Joji Yamamoto, 38, was charged with fraudulently obtaining more than 20 million yen in government salary paid to a woman registered as his secretary over the four years after his election to the Lower House in October 1996, violating the Political Fund Control Law.

Yamamoto falsely registered the 51-year-old woman as a government-paid secretary in charge of policy affairs and defrauded the government of about 23.6 million yen in public funds between October 1996 and September 1999.

In addition, he submitted a falsified report to the home affairs minister via a local election committee, claiming the secretary had donated 9 million yen to his political support group, the indictment said.

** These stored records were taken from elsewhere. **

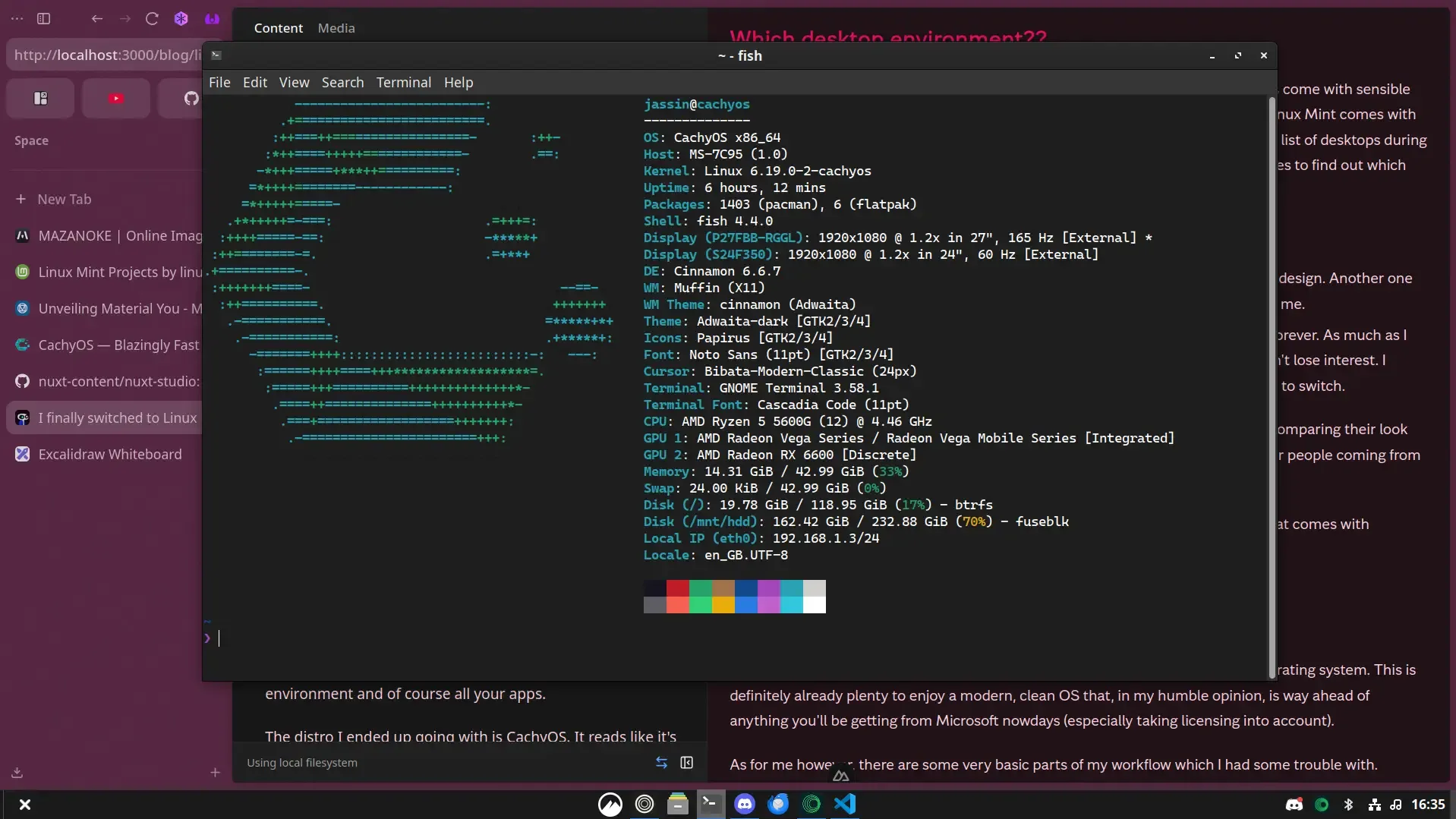Open the Search menu in the terminal

pyautogui.click(x=342, y=82)
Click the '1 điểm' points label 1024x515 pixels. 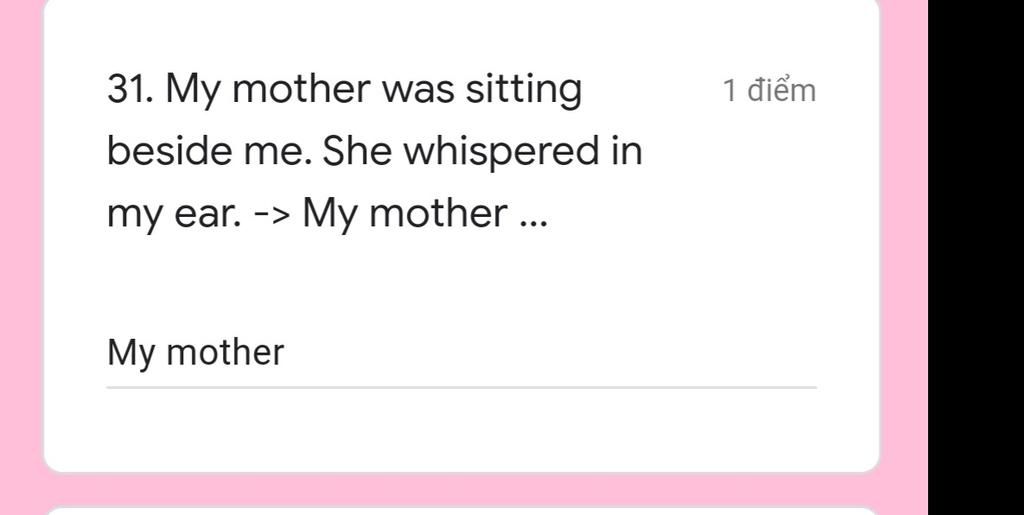coord(769,91)
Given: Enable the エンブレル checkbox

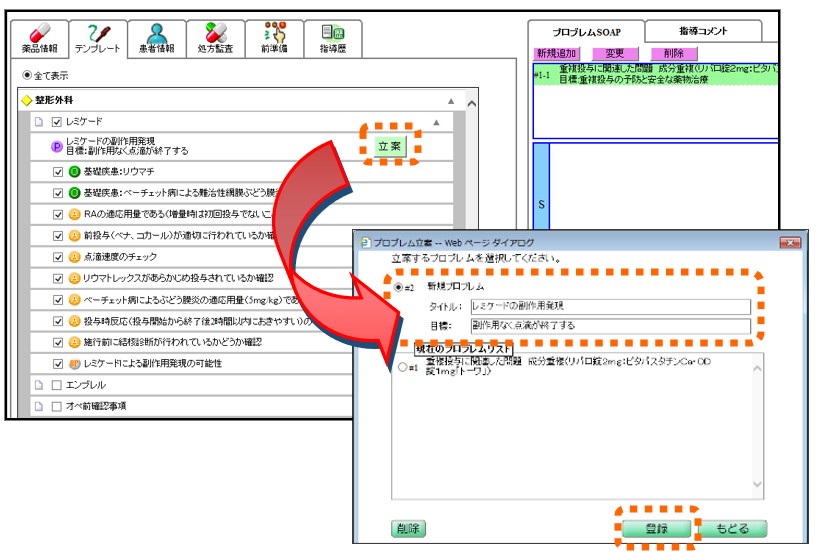Looking at the screenshot, I should coord(57,385).
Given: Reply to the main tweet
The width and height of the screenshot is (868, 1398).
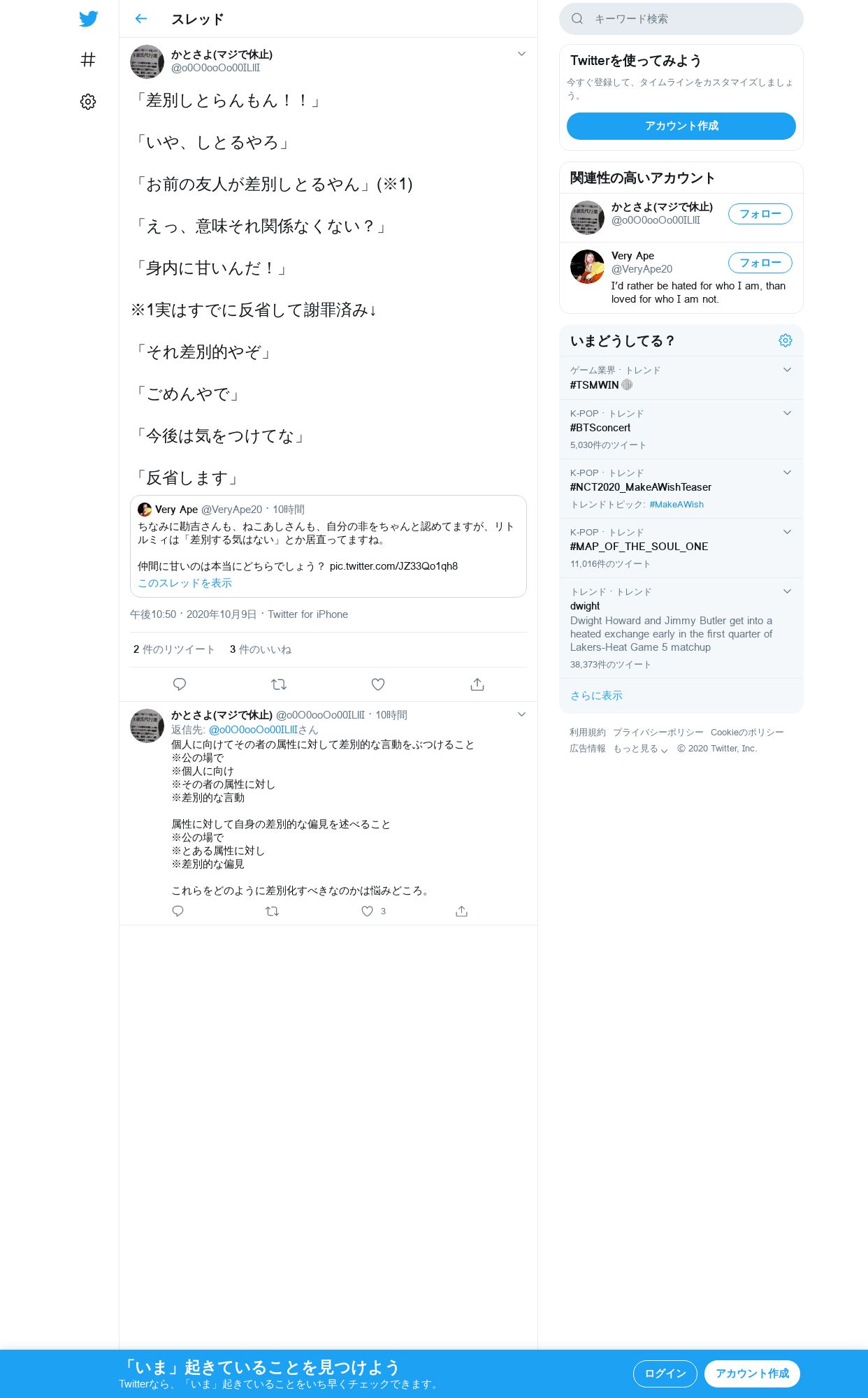Looking at the screenshot, I should tap(180, 684).
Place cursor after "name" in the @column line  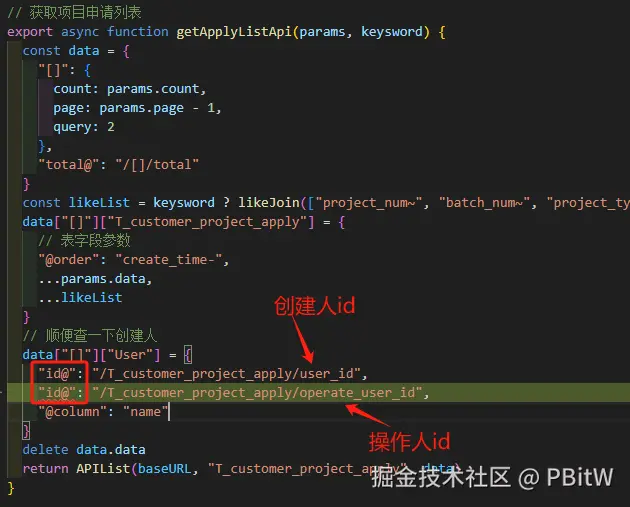click(x=169, y=412)
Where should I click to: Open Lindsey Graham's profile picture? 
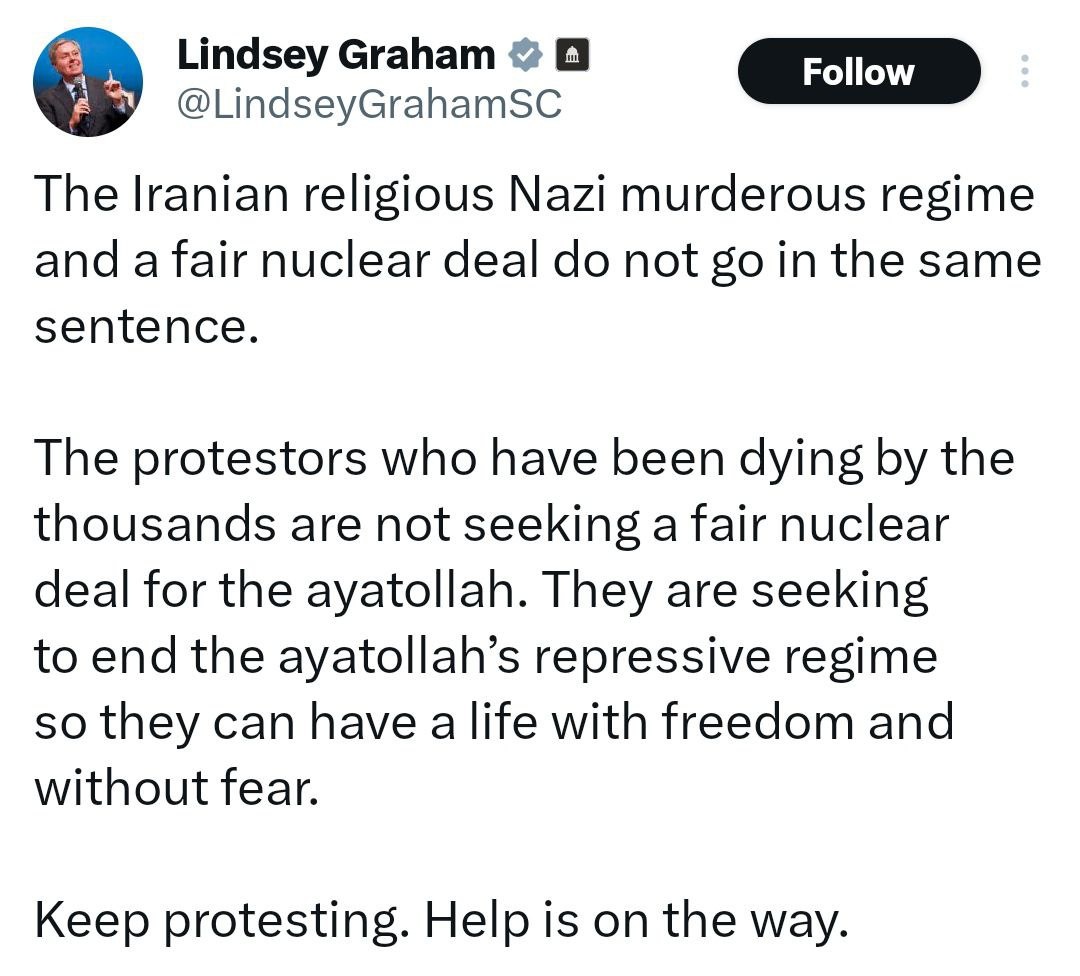pyautogui.click(x=87, y=81)
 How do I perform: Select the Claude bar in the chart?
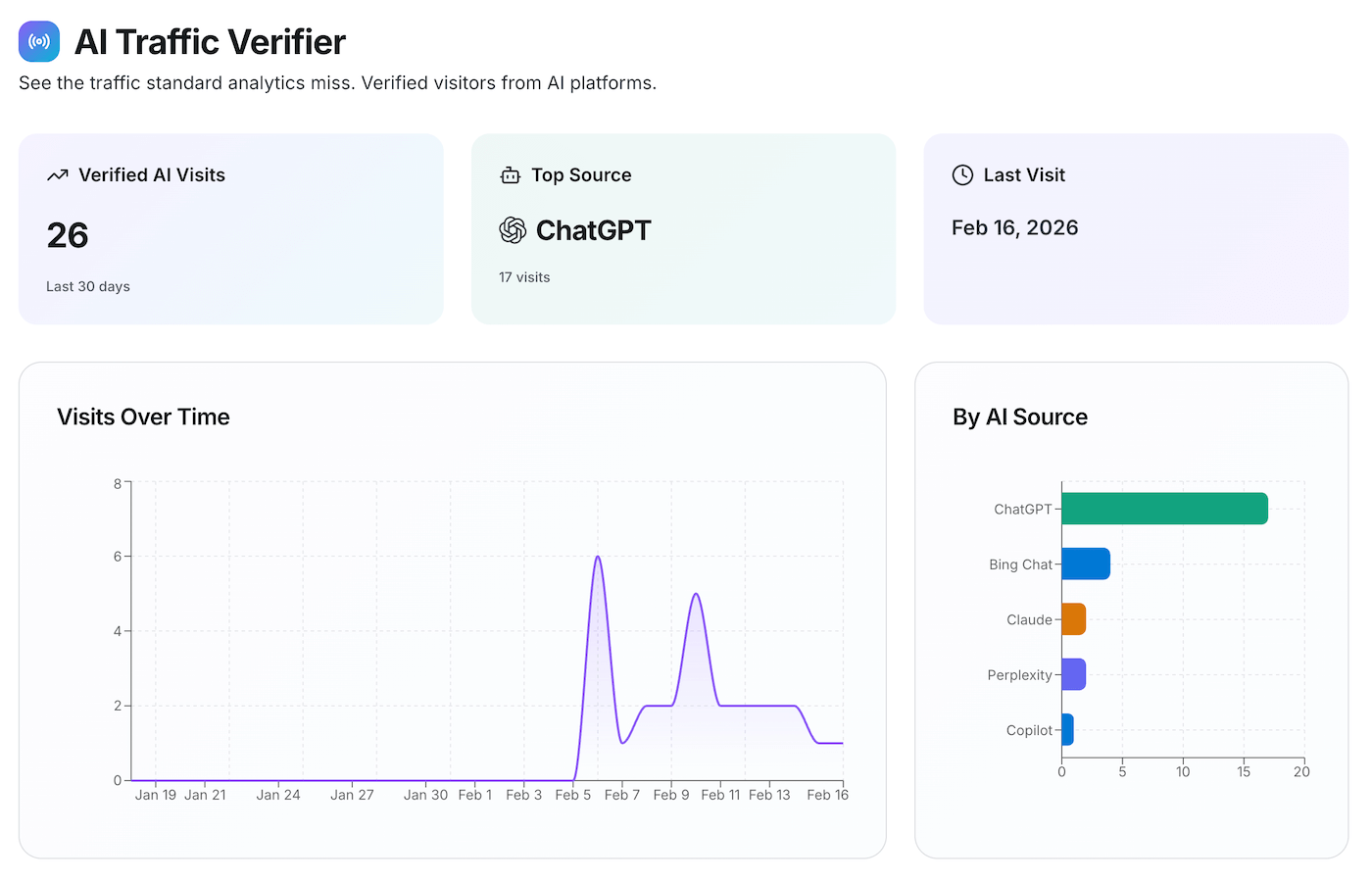(x=1073, y=619)
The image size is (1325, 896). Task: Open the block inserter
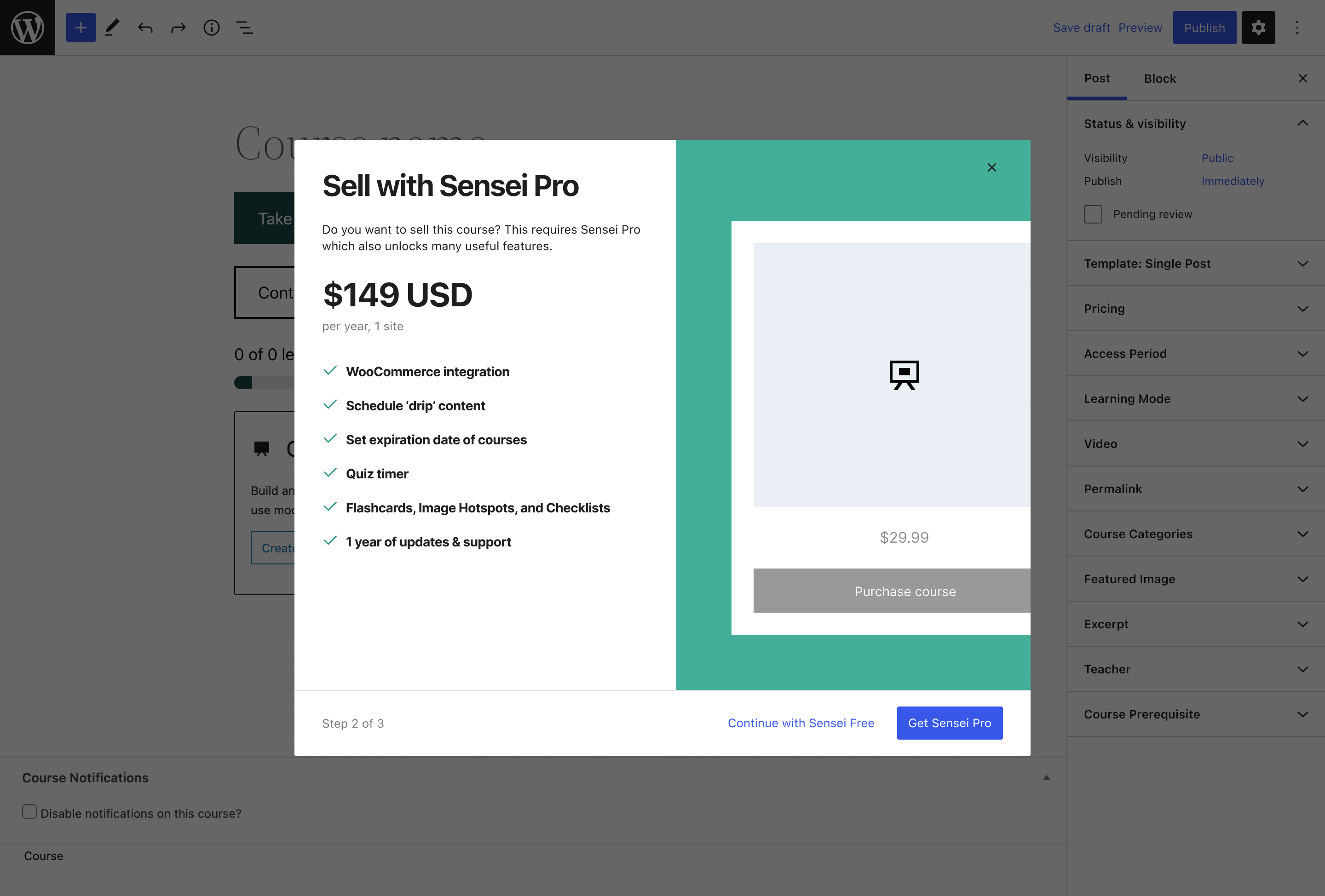pos(81,27)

In line with a decision the same day by the Tokyo District Court, meanwhile, Yamamoto was released from the Tokyo Detention House on bail of 20 million yen.

Yamamoto, who admitted the charges, left the DPJ shortly before his arrest on Sept. 4. He then resigned as a lawmaker on Sept. 8, and the party removed his name from its members' list.

Prosecutors also arrested Akinori Imai, 35, another of Yamamoto's government-paid secretaries, in connection with the case, but released him Friday without reaching a decision on whether to indict him.

A by-election for Yamamoto's seat in Tokyo's No. 21 single-seat constituency is scheduled to be held Oct. 22. Three candidates, including Etsuko Kawada, the mother of an outspoken HIV-infected man, have so far announced they will run for the seat.